A few posts back, in a review of Niall Williams’ History of the Rain, I described it as an “Irish village” novel in the tradition of authors like John McGahern, Colm Toibin and others. Tell is very much a Canadian version of the genre, although with a distinct difference from most other Canadian examples — there is no harsh climate or brutal nature in this novel, just a collection of ordinary people trying to deal with life, even if they have been touched by extraordinary events like war. Author Itani highlights that “village” character by including news briefs from the Deseronto Post as one-page chapter breaks.
Her story unfolds with slow deliberation but eventually evolves into two parallel (but contrasting) narratives.
The first is that of Kenan and Tress, dealt that cruel blow of wartime injury but both in their own way determined to somehow build a new life together. The progress they make comes tentatively, but it is still touching.
The second thread, which becomes more prominent as the novel unfolds, is the story of Am and Maggie. If the war has suddenly altered the young couple’s life together, Am and Maggie’s relationship is one that has been withering over the years through boredom and ennui. The two have pretty much stopped talking to each other, except for commonplace daily exchanges. While Am retreats to his clock tower aerie, Maggie has found a revived life in a new friend, Zel, and her participation in the village choral society. Maggie has always had a musical bent — the newly-arrived choral society director Lukas (himself a different kind of war refugee) has decided that she will feature as a soloist in the village choral concert. A quiet, withdrawn woman, Maggie has never before faced that kind of public attention.
The challenge with “village” novels, be they Irish or Canadian, is maintaining reader interest, given that almost by definition not much happens in a rural village. Authors need to turn ordinary people into three-dimensional characters because it is the people, not events, who are the heart of the book.

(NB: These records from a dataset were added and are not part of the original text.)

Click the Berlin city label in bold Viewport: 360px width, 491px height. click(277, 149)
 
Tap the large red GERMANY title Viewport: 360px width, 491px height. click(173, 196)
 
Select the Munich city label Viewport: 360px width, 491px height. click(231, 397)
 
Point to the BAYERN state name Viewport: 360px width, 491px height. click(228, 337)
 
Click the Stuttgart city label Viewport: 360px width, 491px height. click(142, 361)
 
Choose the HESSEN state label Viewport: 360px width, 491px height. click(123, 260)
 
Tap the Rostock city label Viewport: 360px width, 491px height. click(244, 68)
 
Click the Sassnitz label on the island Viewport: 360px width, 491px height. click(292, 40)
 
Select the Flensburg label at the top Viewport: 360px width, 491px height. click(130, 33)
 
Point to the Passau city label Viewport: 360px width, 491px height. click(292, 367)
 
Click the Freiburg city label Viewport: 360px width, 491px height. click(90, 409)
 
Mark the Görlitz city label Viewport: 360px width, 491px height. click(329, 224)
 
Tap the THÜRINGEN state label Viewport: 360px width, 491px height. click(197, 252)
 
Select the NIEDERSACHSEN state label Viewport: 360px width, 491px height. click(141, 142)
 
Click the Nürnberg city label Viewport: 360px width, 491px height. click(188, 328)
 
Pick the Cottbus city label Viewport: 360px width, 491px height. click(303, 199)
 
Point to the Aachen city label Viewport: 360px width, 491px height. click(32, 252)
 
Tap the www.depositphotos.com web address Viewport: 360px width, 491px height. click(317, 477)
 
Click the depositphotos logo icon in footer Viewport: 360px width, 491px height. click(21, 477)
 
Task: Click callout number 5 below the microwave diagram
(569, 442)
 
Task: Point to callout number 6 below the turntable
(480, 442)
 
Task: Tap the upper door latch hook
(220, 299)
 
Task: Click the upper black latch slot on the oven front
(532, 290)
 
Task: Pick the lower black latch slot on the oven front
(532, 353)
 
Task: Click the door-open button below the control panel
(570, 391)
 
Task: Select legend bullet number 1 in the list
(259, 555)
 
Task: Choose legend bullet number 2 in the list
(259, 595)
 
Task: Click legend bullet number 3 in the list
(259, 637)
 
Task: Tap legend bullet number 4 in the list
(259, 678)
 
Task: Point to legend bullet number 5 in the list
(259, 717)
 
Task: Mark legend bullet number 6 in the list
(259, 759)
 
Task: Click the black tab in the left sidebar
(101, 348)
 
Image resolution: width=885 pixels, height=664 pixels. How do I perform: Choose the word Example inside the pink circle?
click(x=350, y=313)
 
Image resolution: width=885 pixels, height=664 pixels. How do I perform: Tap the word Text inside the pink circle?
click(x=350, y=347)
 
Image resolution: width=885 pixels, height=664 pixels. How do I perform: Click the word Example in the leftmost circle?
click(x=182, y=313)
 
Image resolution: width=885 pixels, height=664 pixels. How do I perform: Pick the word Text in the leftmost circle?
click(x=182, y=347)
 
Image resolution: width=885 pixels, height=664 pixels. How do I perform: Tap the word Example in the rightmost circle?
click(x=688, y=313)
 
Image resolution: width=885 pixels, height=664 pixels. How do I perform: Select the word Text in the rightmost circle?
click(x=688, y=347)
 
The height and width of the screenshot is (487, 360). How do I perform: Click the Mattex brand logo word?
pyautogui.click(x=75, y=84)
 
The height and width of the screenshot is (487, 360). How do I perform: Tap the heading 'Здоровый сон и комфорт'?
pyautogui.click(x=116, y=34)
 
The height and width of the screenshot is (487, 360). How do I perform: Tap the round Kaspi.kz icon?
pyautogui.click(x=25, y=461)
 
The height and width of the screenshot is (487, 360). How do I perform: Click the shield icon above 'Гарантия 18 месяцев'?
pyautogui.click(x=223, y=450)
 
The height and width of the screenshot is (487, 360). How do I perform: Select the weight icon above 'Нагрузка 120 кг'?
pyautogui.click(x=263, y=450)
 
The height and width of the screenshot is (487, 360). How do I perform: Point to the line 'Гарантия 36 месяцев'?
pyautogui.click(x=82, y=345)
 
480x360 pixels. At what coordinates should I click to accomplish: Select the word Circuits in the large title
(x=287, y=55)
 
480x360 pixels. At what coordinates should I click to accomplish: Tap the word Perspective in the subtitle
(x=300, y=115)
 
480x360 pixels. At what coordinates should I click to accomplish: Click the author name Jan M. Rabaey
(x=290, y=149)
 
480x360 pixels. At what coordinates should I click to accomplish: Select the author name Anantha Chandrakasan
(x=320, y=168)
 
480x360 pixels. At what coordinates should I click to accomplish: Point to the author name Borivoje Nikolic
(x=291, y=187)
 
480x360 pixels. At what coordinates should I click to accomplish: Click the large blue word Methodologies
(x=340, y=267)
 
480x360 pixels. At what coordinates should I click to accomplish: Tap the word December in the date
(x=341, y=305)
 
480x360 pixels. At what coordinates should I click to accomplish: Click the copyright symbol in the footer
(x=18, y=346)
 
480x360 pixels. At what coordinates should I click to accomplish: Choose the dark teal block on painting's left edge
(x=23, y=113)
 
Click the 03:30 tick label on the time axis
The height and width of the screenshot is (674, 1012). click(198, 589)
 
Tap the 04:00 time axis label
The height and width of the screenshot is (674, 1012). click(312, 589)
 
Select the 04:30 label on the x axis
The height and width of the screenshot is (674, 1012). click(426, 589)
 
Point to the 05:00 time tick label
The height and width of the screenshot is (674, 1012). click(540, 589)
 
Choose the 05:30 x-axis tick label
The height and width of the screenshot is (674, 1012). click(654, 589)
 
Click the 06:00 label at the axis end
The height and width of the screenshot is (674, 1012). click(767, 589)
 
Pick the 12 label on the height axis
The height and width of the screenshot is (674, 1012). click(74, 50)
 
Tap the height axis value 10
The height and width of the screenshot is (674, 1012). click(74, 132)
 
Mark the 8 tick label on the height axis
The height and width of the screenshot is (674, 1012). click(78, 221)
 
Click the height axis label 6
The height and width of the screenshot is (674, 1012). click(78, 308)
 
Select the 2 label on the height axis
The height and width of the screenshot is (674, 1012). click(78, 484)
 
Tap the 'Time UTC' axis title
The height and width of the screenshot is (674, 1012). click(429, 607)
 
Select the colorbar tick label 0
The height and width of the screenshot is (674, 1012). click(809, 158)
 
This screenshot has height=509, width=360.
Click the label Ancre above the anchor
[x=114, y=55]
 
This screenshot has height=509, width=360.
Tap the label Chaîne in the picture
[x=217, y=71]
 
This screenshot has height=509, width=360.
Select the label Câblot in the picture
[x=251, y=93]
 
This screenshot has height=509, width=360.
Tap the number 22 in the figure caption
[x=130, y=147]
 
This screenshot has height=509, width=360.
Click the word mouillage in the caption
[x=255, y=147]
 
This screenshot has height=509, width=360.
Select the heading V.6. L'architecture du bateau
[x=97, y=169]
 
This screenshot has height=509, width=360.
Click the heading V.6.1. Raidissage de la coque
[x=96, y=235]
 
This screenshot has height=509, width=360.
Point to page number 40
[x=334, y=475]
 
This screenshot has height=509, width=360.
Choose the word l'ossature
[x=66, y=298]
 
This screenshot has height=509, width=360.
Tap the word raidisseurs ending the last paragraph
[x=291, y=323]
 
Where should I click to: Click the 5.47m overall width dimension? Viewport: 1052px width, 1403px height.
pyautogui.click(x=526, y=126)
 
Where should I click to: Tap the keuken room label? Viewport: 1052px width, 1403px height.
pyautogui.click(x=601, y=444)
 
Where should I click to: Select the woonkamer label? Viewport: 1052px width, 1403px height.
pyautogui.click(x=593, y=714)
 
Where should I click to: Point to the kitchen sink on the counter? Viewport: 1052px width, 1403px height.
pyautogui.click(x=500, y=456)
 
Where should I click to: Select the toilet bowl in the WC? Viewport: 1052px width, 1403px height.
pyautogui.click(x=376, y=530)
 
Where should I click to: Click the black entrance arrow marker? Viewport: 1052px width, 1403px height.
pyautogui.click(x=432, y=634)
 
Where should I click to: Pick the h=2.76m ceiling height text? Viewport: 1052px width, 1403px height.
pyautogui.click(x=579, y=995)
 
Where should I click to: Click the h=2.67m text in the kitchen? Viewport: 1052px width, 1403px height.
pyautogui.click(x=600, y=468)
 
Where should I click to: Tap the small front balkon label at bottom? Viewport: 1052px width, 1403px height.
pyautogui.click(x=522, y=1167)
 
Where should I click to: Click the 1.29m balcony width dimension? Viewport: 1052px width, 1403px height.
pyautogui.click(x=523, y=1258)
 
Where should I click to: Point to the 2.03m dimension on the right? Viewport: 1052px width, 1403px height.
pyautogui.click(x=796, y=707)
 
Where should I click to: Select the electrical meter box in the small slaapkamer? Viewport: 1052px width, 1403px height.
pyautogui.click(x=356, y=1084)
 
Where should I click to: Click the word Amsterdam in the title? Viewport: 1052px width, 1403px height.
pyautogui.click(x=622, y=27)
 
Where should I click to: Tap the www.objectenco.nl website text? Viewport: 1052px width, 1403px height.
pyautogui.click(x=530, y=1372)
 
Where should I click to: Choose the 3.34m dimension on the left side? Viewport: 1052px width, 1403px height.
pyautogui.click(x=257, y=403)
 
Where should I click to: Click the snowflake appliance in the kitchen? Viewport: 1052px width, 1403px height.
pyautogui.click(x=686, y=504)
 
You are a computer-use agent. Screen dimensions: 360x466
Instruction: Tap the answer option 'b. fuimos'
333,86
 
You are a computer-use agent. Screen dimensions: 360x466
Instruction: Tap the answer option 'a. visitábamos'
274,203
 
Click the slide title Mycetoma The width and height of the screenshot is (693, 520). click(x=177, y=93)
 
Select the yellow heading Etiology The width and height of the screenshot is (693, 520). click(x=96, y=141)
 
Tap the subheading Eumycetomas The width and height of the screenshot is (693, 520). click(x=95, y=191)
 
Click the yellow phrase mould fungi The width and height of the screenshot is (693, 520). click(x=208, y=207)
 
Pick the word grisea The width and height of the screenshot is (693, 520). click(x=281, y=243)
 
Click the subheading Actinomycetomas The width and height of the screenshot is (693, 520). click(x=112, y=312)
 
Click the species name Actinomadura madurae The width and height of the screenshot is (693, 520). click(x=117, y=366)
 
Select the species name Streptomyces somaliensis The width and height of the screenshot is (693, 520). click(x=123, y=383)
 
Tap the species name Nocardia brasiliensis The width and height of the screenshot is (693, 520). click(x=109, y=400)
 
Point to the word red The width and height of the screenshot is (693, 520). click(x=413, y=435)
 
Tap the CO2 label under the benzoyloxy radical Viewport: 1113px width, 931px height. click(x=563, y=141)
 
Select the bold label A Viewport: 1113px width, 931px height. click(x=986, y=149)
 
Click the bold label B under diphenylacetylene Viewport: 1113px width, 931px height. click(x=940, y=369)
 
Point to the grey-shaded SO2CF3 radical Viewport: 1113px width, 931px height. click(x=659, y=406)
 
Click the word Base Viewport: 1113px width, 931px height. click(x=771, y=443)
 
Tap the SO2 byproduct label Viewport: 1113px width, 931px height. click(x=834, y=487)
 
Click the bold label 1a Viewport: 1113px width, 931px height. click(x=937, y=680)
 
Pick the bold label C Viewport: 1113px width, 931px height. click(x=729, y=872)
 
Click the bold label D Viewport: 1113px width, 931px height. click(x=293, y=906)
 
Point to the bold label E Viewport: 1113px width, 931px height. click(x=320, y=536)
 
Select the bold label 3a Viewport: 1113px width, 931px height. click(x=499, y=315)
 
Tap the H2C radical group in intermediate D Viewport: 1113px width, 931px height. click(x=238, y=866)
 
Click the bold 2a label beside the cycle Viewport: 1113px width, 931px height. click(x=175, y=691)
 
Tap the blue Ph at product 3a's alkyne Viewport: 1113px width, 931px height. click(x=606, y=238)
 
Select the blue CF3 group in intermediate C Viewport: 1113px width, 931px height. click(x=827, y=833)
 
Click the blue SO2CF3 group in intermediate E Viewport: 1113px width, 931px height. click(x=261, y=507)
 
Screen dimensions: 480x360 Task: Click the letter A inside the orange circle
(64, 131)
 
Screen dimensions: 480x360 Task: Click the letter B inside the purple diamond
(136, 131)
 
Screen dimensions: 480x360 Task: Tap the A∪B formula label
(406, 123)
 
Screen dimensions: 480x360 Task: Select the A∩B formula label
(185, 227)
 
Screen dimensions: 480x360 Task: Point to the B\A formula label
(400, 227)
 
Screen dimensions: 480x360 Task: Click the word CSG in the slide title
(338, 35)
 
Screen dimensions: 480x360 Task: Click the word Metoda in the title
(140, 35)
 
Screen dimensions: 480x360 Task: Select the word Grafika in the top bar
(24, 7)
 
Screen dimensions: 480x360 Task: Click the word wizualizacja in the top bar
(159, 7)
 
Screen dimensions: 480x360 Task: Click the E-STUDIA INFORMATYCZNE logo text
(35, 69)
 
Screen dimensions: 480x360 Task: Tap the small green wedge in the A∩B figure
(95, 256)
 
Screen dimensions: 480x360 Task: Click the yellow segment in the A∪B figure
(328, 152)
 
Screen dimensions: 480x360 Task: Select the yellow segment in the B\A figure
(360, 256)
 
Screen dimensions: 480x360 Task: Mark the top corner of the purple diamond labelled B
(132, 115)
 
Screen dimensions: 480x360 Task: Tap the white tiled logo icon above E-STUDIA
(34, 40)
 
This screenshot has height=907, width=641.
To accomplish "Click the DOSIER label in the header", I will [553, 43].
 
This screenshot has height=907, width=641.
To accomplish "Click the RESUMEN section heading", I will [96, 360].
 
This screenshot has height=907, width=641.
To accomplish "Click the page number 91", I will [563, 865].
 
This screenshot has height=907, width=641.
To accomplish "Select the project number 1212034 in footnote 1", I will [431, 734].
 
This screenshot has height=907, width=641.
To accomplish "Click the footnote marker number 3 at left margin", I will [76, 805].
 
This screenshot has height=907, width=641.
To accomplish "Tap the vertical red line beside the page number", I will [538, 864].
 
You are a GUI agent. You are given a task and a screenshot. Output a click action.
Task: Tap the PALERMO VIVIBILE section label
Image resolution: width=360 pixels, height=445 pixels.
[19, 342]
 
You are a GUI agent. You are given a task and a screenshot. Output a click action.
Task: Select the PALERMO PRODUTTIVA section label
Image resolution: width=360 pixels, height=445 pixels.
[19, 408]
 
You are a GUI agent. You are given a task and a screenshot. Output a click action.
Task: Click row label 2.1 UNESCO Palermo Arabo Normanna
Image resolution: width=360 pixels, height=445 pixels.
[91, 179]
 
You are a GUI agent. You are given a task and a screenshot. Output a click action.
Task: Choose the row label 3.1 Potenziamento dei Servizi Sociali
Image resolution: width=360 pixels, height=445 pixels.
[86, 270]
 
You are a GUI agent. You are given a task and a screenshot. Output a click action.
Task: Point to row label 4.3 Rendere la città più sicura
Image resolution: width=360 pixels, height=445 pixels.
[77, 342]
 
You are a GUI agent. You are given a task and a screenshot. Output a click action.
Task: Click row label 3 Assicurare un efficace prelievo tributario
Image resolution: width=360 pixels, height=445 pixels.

For this reader, Itani succeeded superbly in delivering on that challenge. Kenan, Tress, Am and Maggie all come fully to life — as do their relationships as couples, the way the four relate to each other and the roles they each play in the community where they live. As the novel proceeded, I felt more and more a part of the Deseronto community where these four live.
As I noted earlier, Tell is different from most “Canadian village” novels because Mother Nature in this book is a tame, far from hostile, creature — indeed, her major contribution here is freezing the bay so the town can shovel off a skating rink that serves as the central social gathering point for the winter. Any Canadian who grew up skating on the frozen local pond (as I did) will find those passages taking them back to their own childhood.
I have not been as keen as others on Itani’s previous works (Deafening attracted much critical praise, but fell flat with me) but I salute the Real Giller Jury for including this one on the longlist because without that recognition I probably would have skipped it. I suspect it is too delicate and fragile to be the Prize winner, but I would be quite happy to see it advance to the short list. In the final analysis, it is an engaging and heart-warming read — the characters may be “ordinary” in both their strengths and flaws, but they are creations whom I am delighted to have met.